STUDIO: Eclipse/Criterion | DIRECTOR: Agnes Varda | STARS: Viva, Jerry Ragni, Jim Rado, Shirley Clarke, Sabine Mamou, Mathieu Demy
RELEASE DATE: 8/11/15 | PRICE: DVD $44.95
BONUSES: none
SPECS: NR | 306 min. | Drama/documentary | 1.37:1/1.66:1 widescreen | mono
One of the most enjoyable things about the work of Agnes Varda is the diversity of her subject matter. While some of her colleagues in the French New Wave distinguished themselves by exploring the same scenarios from various viewpoints (think Chabrol, or especially Rohmer), Varda has a body of work that impresses because of the sheer variety of topics she has covered.
That fact is very evident in this five-film box, in which the films are related only by the fact that she shot them in California. While none of the films are as good as her masterworks (Cleo From 5 to 7, Vagabond), they are all vibrant and imaginative, most especially her “hippie movie,” Lions Love (1969).
The first film in the set is a playful short about a relative that she first met when she moved to the West Coast in the late Sixties. Uncle Yanco (1967) finds Varda making a colorful, cleverly edited “nouvelle vague” film, in which she profiles painter Yanco (her father’s cousin), while underscoring the notion that the reunion we are seeing has been recreated for the camera.
Black Panthers (1968) is a very different kind of short: a straightforward documentary chronicling a rally held to protest the imprisonment of Panther leader Huey P. Newton. The film is timely once more because the main goal of those interviewed in the film is to expose the violent way in which black citizens are treated by the police.
Varda made two overlapping films when she revisited L.A. in the late Seventies. The first, Mur Murs (1980), is a feature-length documentary (actually more of a filmed “essay,” similar to those of Varda’s close friend Chris Marker) about the proliferation of murals in Los Angeles.
The film feels a bit too long for its subject matter, but Varda’s enthusiasm for her subject is contagious, especially given the wide range of subject matter she found in the outdoor art — from images of African-American and Chicano life to oddball tributes to Hollywood celebs (including one giant work saluting character actor Strother Martin!).

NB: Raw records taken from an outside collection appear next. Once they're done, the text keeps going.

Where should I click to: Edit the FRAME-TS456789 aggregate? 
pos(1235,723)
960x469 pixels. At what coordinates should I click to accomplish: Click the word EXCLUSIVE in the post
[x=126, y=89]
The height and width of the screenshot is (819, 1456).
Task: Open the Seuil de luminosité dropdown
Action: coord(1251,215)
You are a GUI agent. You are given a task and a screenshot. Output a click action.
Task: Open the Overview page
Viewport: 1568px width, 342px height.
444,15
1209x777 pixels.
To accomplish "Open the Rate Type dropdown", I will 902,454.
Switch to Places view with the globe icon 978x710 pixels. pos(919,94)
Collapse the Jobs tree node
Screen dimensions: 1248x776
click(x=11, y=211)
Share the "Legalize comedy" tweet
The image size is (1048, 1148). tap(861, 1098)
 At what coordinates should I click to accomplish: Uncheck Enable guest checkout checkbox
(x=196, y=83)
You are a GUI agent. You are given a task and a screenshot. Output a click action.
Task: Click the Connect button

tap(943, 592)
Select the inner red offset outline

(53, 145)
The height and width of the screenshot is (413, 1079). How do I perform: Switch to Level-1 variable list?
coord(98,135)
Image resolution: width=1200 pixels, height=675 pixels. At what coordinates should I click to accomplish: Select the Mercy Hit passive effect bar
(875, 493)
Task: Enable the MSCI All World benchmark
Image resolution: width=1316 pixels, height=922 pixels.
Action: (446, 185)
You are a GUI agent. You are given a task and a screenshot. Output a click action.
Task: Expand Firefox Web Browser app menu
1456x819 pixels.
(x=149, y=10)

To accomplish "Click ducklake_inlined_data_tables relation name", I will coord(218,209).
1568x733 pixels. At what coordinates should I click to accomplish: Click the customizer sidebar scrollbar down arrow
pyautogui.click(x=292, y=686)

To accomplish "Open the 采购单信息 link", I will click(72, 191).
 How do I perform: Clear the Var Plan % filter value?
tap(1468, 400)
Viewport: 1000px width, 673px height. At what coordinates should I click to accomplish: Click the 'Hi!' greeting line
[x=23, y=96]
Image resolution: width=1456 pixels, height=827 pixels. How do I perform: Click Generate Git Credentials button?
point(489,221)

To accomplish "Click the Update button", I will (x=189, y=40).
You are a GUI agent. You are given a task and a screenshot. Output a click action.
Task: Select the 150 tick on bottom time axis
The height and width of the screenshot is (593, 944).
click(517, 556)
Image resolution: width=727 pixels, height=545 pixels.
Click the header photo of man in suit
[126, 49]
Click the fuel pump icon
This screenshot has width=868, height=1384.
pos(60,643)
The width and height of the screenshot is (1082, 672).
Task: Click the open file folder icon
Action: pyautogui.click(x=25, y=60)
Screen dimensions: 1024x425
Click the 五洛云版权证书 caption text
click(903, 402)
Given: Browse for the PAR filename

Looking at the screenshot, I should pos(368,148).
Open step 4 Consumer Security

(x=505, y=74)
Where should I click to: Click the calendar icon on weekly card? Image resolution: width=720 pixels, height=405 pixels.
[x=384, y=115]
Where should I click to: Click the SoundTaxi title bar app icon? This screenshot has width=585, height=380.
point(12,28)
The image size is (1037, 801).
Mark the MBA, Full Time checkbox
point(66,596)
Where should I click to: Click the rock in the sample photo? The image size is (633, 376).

A fiction film made around the same time, Documenteur (1981), features some of the art from Murs in the background, but it is a very different kind of picture. A somber, atmospheric tale of a single mother (Sabine Mamou, Varda’s real-life editor) and son (Mathieu Demy, Varda’s son), the film captures the underside of L.A., far from the glamor of Hollywood. The stilted acting is an occasional distraction, but the film still possesses a strikingly haunted quality.
The centerpiece of the box is the wonderfully messy fiction film Lions Love (… and Lies) (1969). Feeling inspired by the times, Varda made a Warhol-esque (or, more accurately, a Morrissey-esque) improvised feature. The resulting time capsule is by turns abrasive and brilliant.
The plot, such as it is, involves a menage a trois between three hippies, played by the co-librettists and lyricists of Hair, Jerry Ragni and Jim Rado, and Warhol superstar Viva. They are visited by underground filmmaker Shirley Clarke (playing herself), who is in L.A. to make a deal with a major studio to shoot her first mainstream movie.
It is never expressly stated onscreen, but the most intriguing aspect of the picture is that Varda let loose three NYC chatterboxes in sunny, laidback L.A. The abovementioned “plot” is nowhere as interesting as the film’s many tangents, which include a number of car trips in which we get an eye-catching view of L.A. in 1968 — thus linking Lions Love to Model Shop (1969), the contemporaneous film by Varda’s husband Jacques Demy (The Umbrellas of Cherbourg) that also gives the viewer a terrific driving tour of Southern California.
Movie buffs in particular will be fascinated by the Hollywood car-tour sequence narrated by film historian Carlos Clarens, which includes an amazing exploration of the posters and stills available in Larry Edmunds Bookshop.
The most valuable segment of the film, though, is one that was not anticipated while the film was being conceived: Robert F. Kennedy was assassinated, and our three loquacious protagonists wind up glued to their TV, watching the news coverage of the assassination, the ensuing TV tributes to Kennedy and his televised funeral. Given the way that celebrity deaths are now covered in the era of 24/7 news networks, it’s chillingly prescient to hear Viva say at one point that our “national pastime is televised death.”